Start of Raw data

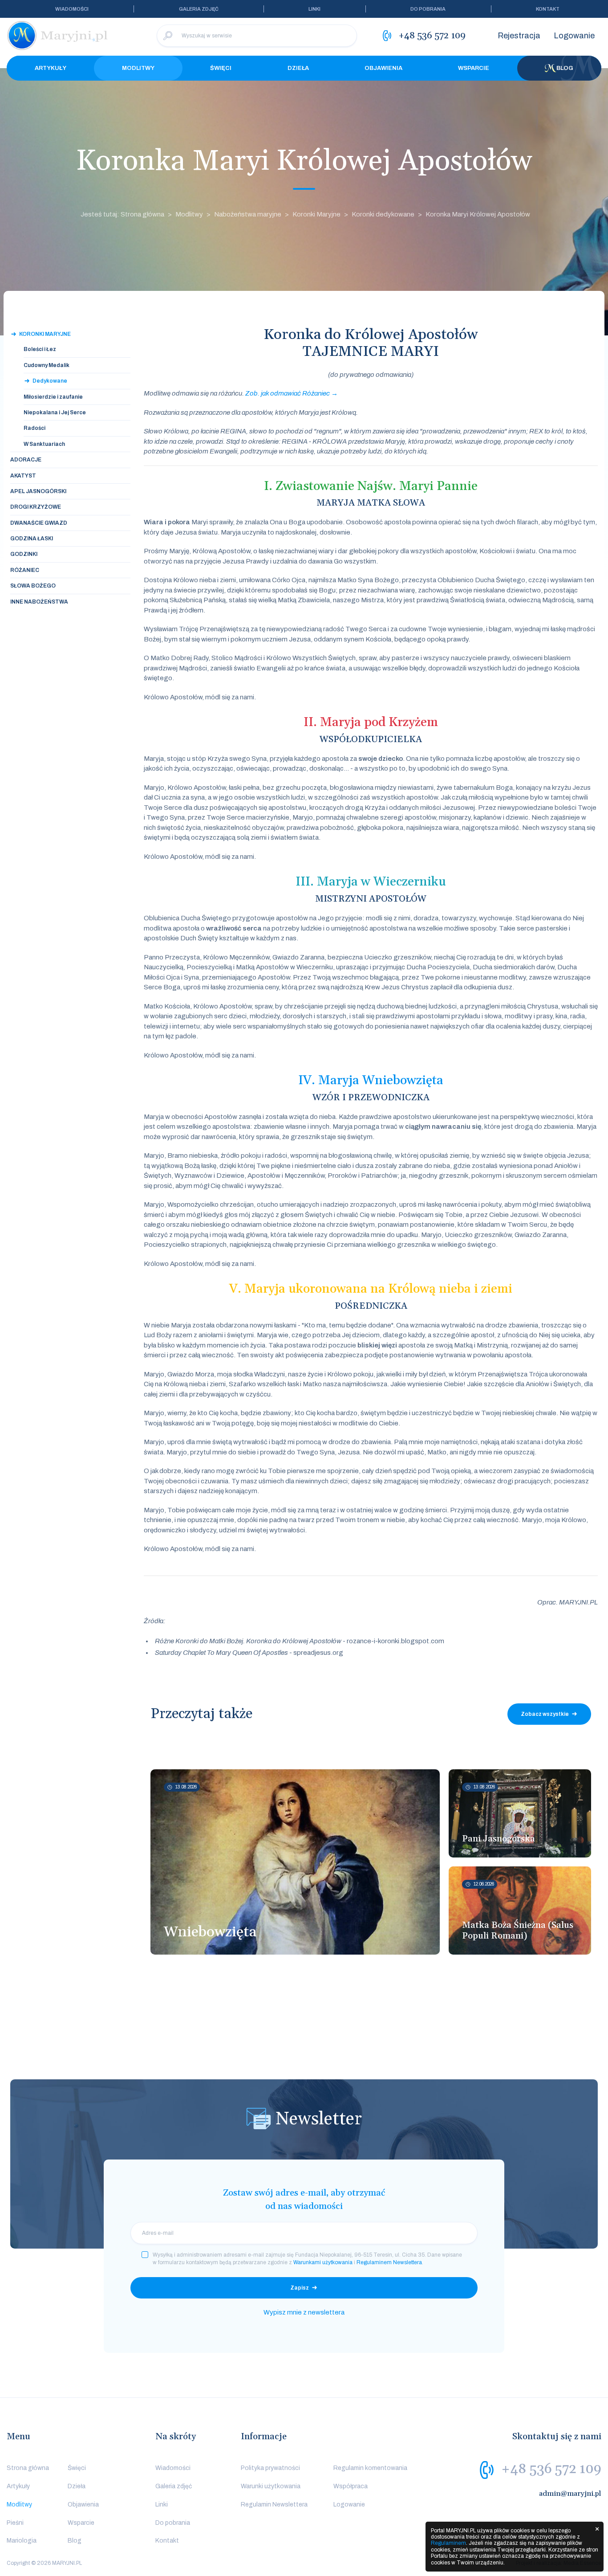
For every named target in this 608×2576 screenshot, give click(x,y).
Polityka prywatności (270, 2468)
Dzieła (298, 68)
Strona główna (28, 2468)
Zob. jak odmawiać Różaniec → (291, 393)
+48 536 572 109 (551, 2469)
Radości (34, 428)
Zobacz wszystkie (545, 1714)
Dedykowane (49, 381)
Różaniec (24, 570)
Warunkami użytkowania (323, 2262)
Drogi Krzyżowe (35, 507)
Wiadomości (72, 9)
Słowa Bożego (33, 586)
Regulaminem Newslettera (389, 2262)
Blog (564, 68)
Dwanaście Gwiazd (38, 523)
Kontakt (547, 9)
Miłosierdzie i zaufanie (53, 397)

End of Raw data

[What the task requires]
Extract each line from the entries above that contains the string "Różaniec".

[Written solution]
Zob. jak odmawiać Różaniec → (291, 393)
Różaniec (24, 570)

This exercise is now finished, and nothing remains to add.